La finale 2015 è in programma domenica 6 dicembre, tra Columbus Crew e Portland Timbers, due squadre senza nomi a effetto (a Columbus in compenso gioca uno dei fratelli di Gonzalo Higuaín, l’attaccante del Napoli). Con una media di di 21.574 spettaori la MLS è oggi il settimo campionato al mondo per presenza di pubblico. La serie A, per dire, è quinta con con una media di 23.893. E le grandi città rispondono. Da questa stagione New York ha due squadre (come nel football), Miami potrebbe riaffacciarsi con Beckham nelle vesti di proprietario e Los Angeles avrà presto una seconda squadra. Paura, eh?

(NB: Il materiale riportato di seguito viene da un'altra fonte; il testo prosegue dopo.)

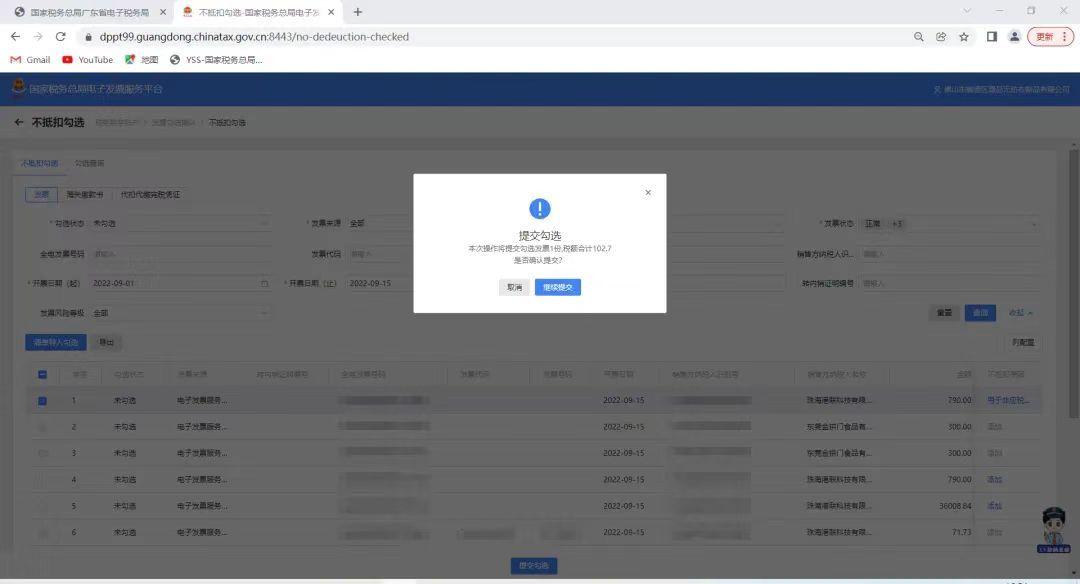1080x584 pixels.
Task: Open YouTube bookmark
Action: [87, 60]
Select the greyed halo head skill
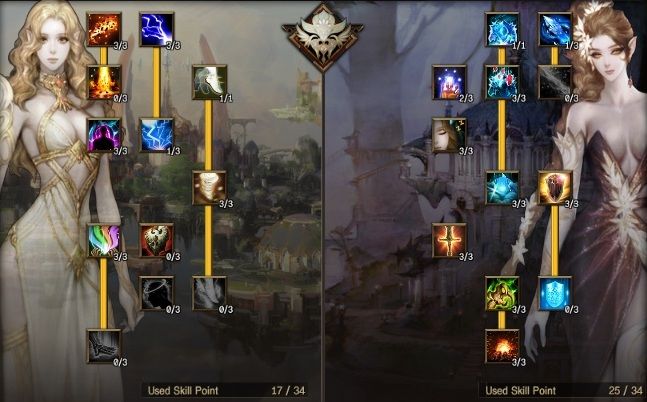 (157, 294)
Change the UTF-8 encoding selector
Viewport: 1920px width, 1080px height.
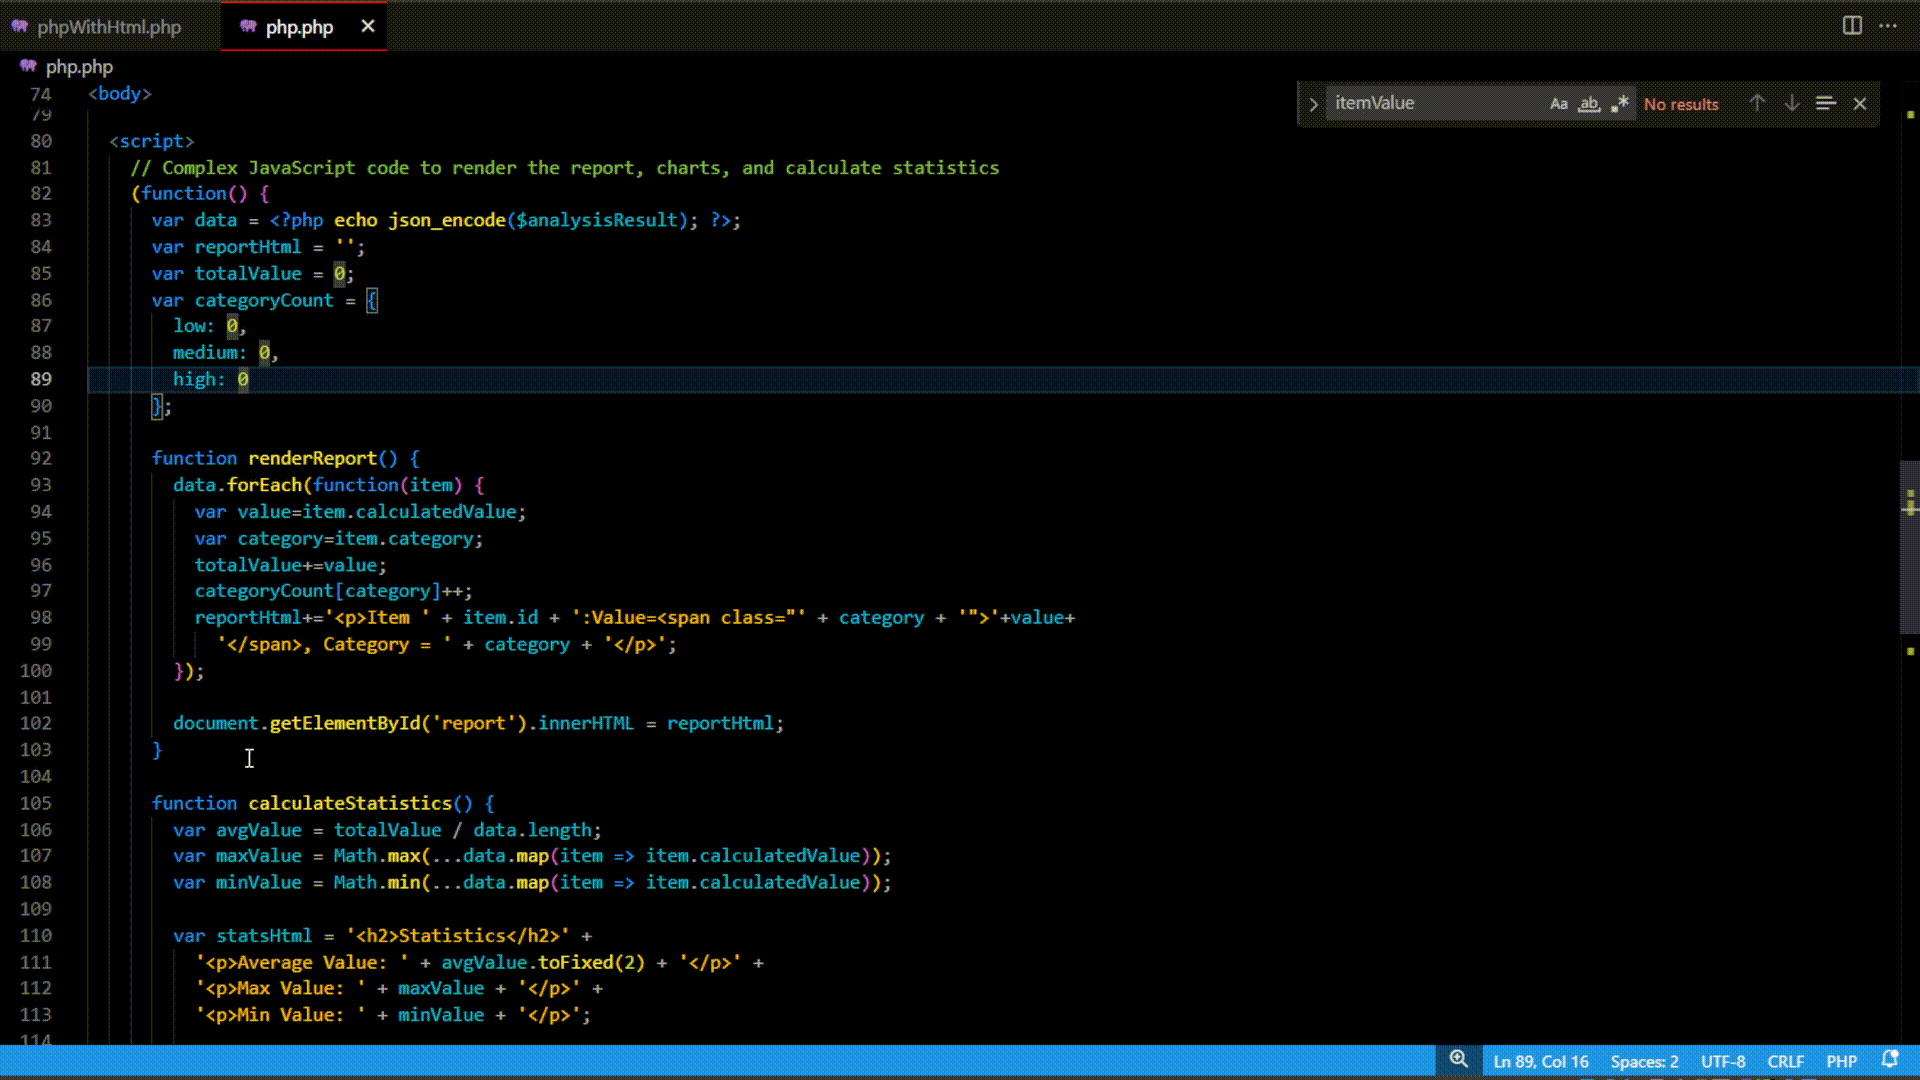[x=1723, y=1061]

Timore condivisibile. Se gli americani fanno sul serio quanto ci vorrà prima che inizino a vincere, rivincere e stravincere come capita più o meno in tutti gli sport? In verità hanno già cominciato. Con le donne, per esempio. La nazionale di calcio femminile è la più titolata della storia. Ma anche con gli uomini, che nell’aprile 2006 raggiungono addirittura il quarto posto nel ranking Fifa (per quello che vale) e che nel 2009 arrivano secondi alla Confederations Cup dopo avere sfiorato l’impresa in finale contro il Brasile. Tuttavia, la novità più significativa sembra essere l’inedito rapporto tra popolo Usa e calcio. Il tifo di Obama durante lo scorso mondiale brasiliano, – l’”addicted” Obama ha assistito a Germania-Stati Uniti a bordo dell’Air Force One e il suo “Go Team Usa” ha riecheggiato sui social durante tutto il torneo – i tweet delle celebrità per l’ultimo trionfo iridato delle ladies del soccer e l’attrattiva sui “millenial” d’oltreoceano, la generazione nata a cavallo tra XX e XXI secolo, che in graduatoria infila il calcio immediatamente dietro l’inviolabile football ma prima di 3 dei 4 “big four” Usa: basket, baseball e hockey.
Nel 2022, per la prima volta, i mondiali di calcio si giocheranno durante la stagione invernale. Un capovolgimento inedito. E se ribaltone chiama ribaltone, i miei due centesimi vanno dritti sulla nazionale statunitense. USA campioni del mondo. Il calcio non sarà più lo stesso.